Trichuris vulpis is perhaps one of the most common causes of chronic large bowel diarrhea in dogs. Cats are occasionally infected with Trichuris serrata and Trichuris campanula. Clinical signs in Trictouro-infected dogs and cats may vary from asymptomatic infections to mild intermittent episodes of mucousy feces to acute-onset bloody diarrhea with tenesmus and dyschezia.

Pathophysiologyof Trichuris

The fecal-oral route of transmission is the canonical route of infection. After ingestion of infective Trichuris ova, eggs hatch in the small intestine and larvae migrate to the cecum and colon where they attach to the mucosa. The pathogenicity of any infection is generally related to the magnitude of the host immune response. Factors contributing to the pathogenicity and clinical signs include the number of mature worms present, the location of the worms, the degree of inflammation, the severity of anemia or hypoproteinemia, nutritional status of the host, and the presence of other gastrointestinal parasites and micro-organisms.

Clinical examination

Affected animals generally have mild clinical signs of typhlitis and colitis, although some dogs develop a clinical scenario of signs and laboratory findings (e. g., hyponatremia, hypochloremia, hyperkalemia) consistent with hypoadrenocorticism. When tested, Trichuris-infected dogs are normoreactive to adrenocorticotropic hormone stimulation and are instead referred to as pseudo-Addisonian. Eosinophilia, anemia, and hypoalbuminemia are possible, but these are more common laboratory findings with other gastrointestinal helminth infections (e. g., hookworms).

Diagnosis of Trichuris

Trichuris ova can be identified on routine fecal flotation procedures; however, they may be missed because of intermittent shedding. Empiric treatment for occult Trichuris infection should always be performed before moving on to a more detailed, costly, and unnecessary medical investigation.

Treatment of Trichuris

Many safe and effective therapeutic agents are available for Trichuris spp. Fenbendazole, febantel with praziquantel, milbemycin, and ivermectin with pyrantel pamoate all have established efficacy against whipworms. Treatment should be repeated in 3 weeks and again in 3 months, and pet owners should be advised to decontaminate the environment.

Prognosis of Trichuris

The prognosis for recovery and cure is excellent.

Ancylostoma caninum

Hookworms are primary pathogens of the small intestine, but they occasionally infect the cecum and colon with overwhelming infestations. Diagnosis is achieved by demonstrating hookworm ova in the feces, and treatments are similar to those used for whipworm infections.

Heterobilharzia americana

Heterobilharzia americana: Cause

Heterobilharzia americana is considered the primary agent of schistosomiasis in dogs. It is an uncommon infection in dogs and is encountered almost exclusively in the southern Atlantic and Gulf Coast states in the United States. In addition to the dog, nutria, raccoons, rabbits, and mice serve as important reservoir hosts. Although uncommon, heterobilharziasis is an important consideration in the differential diagnosis of acute and chronic large bowel diarrhea in endemic areas.
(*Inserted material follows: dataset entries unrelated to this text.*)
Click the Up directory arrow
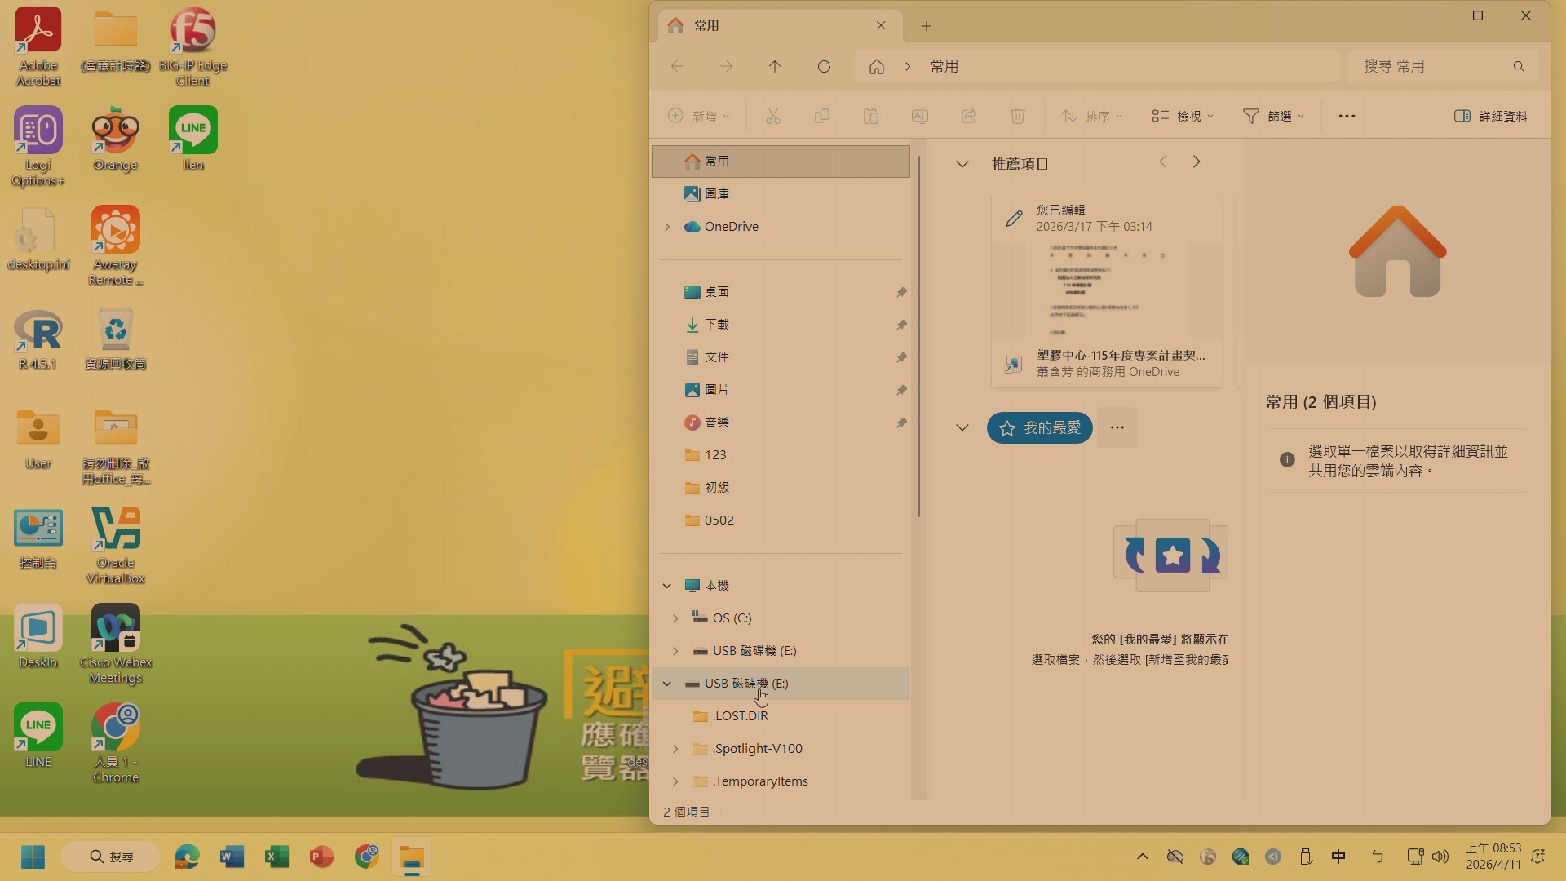 [x=775, y=67]
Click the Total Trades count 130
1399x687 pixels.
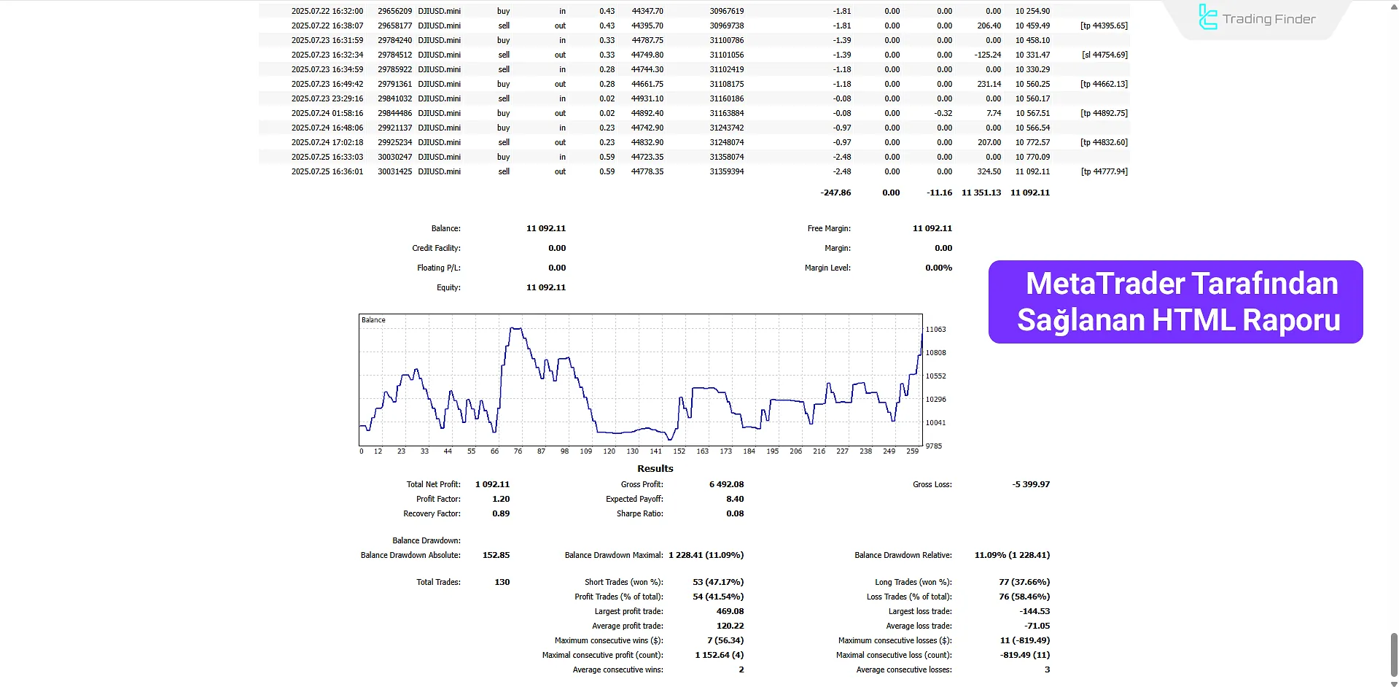[x=502, y=581]
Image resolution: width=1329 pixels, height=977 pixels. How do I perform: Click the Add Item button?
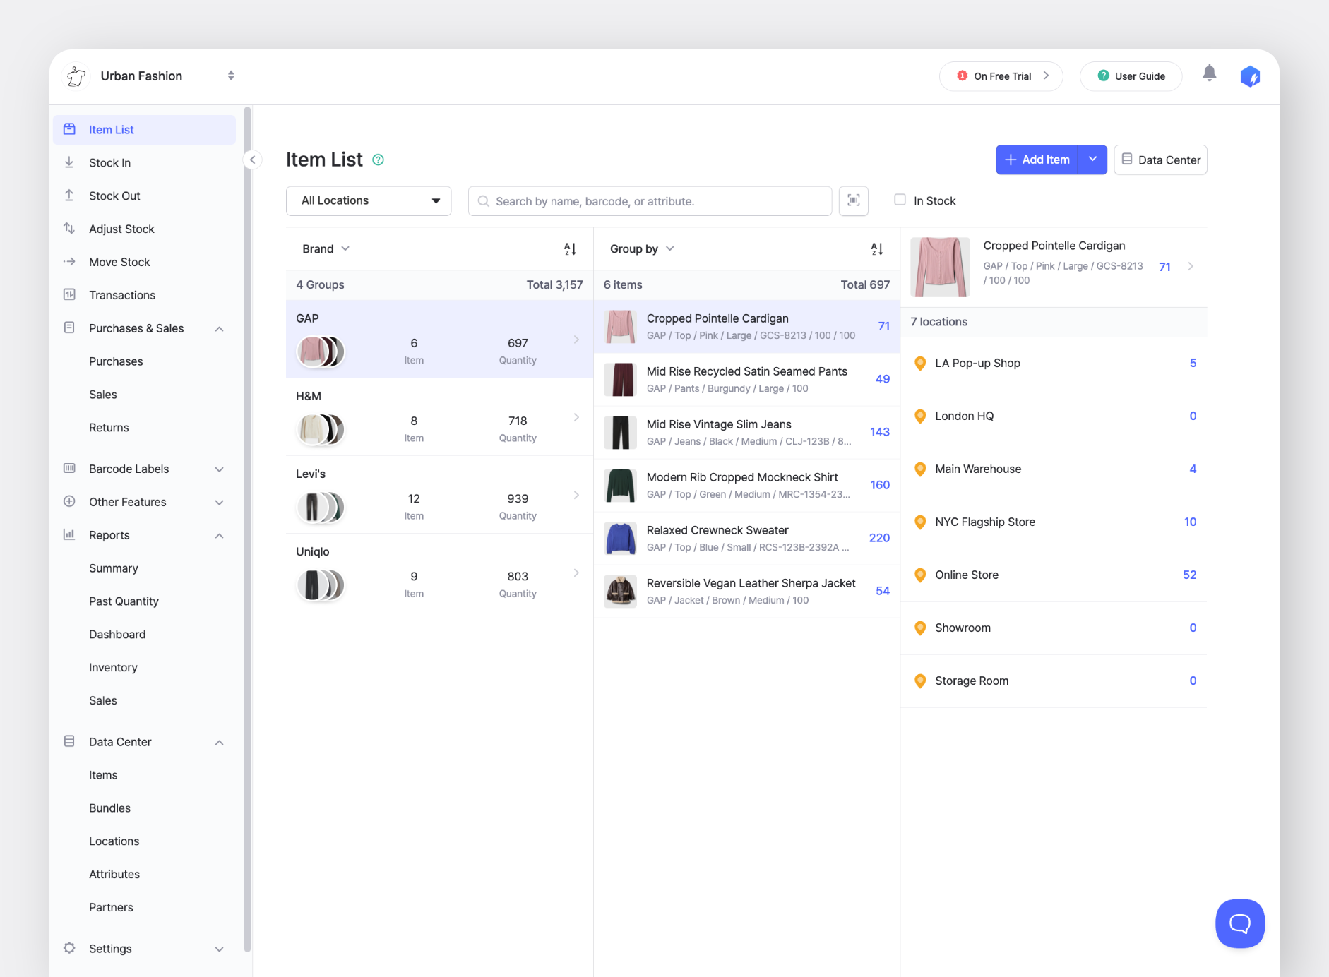tap(1039, 160)
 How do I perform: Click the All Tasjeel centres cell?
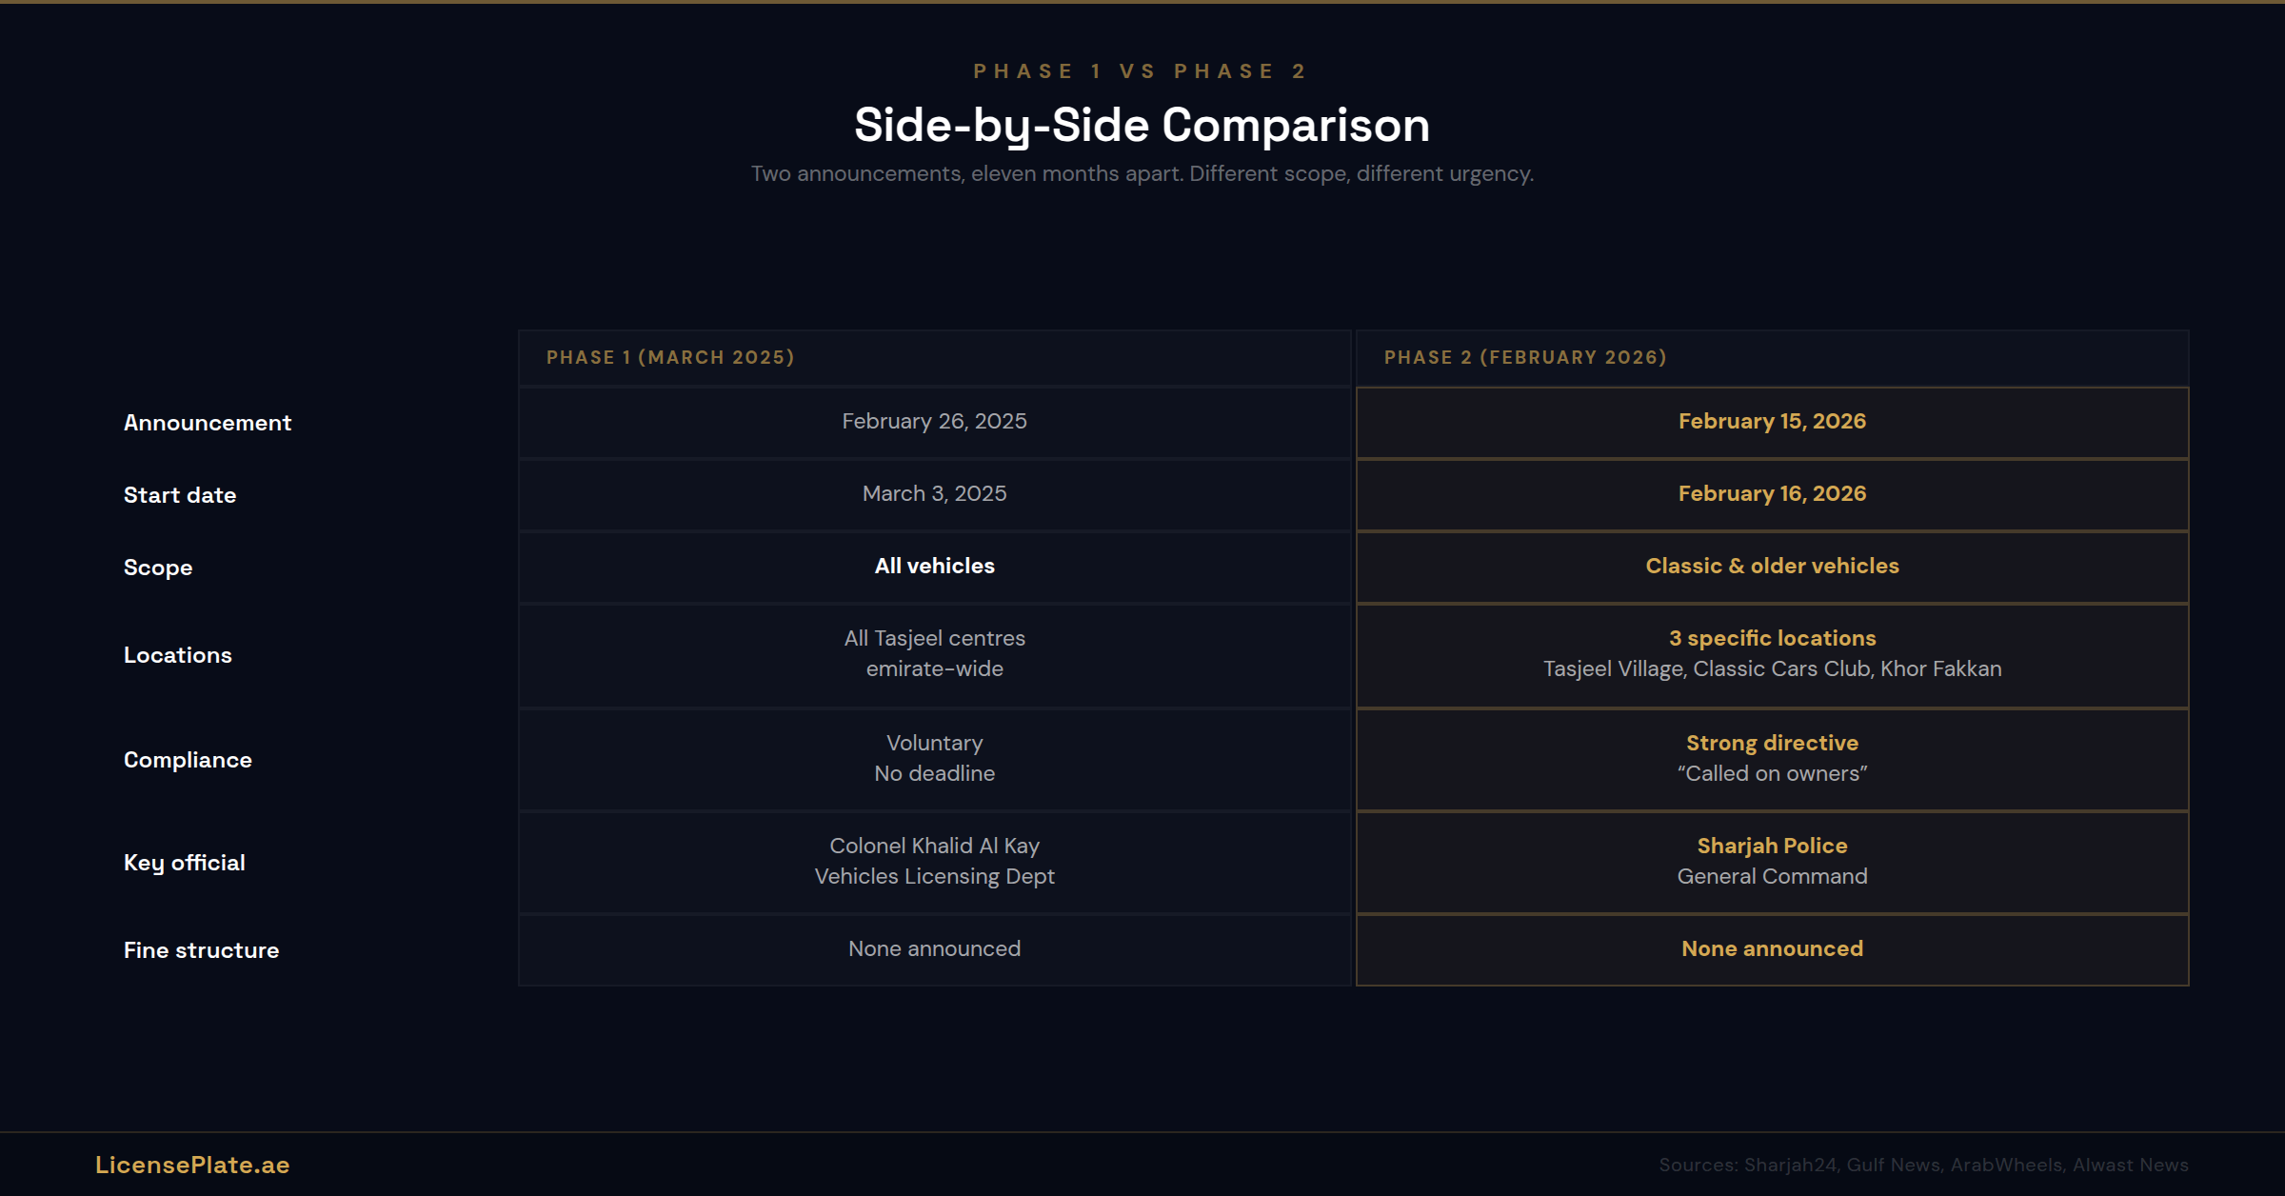pyautogui.click(x=934, y=653)
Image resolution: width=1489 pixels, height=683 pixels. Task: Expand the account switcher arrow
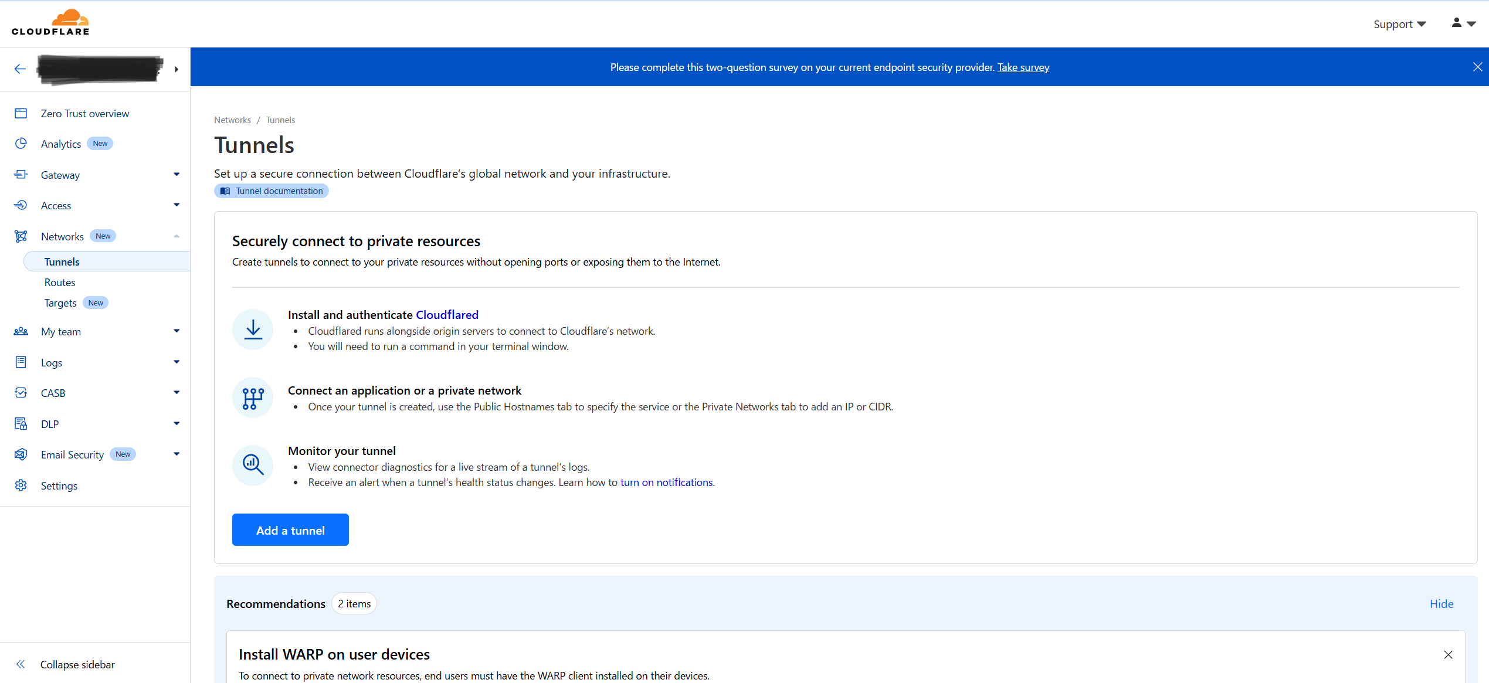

Pathophysiology of Heterobilharzia americana

The life cycle of Heterobilharzia americana is complex and involves an intermediate (snail) and definitive (dog) host and various life stages. Dogs are infected when motile cercaria from snails penetrate their skin. The schistosomulae migrate from the skin to the liver of the definitive host, where they develop into mature male and female worms. Adult schistsomes lay eggs in the terminal mesenteric venules, and egg migration through the bowel wall elicits an intense granulomatous response. It is usually the host response that gives rise to the clinical symptomatology.

Clinical examination

Clinical signs vary from none to acute signs of vomiting, weight loss, bloody diarrhea, and progressive emaciation. Affected animals may have biochemical evidence of hypoalbuminemia, hyperglobulinemia, hypercalcemia, and liver enzyme elevation.

Diagnosis of Heterobilharzia americana

Diagnosis is confirmed by demonstration of ova on direct fecal examination or tissue biopsy. Serologic tests have not yet been successfully implemented in companion animals.

Treatment of Heterobilharzia americana

Fenbendazole in combination with praziquantel appears to be effective in the treatment of Heterobilharzia americana.

Prognosis of Heterobilharzia americana

The prognosis for acute infections is generally favorable, although severe liver involvement may portend chronic liver disease and cirrhosis.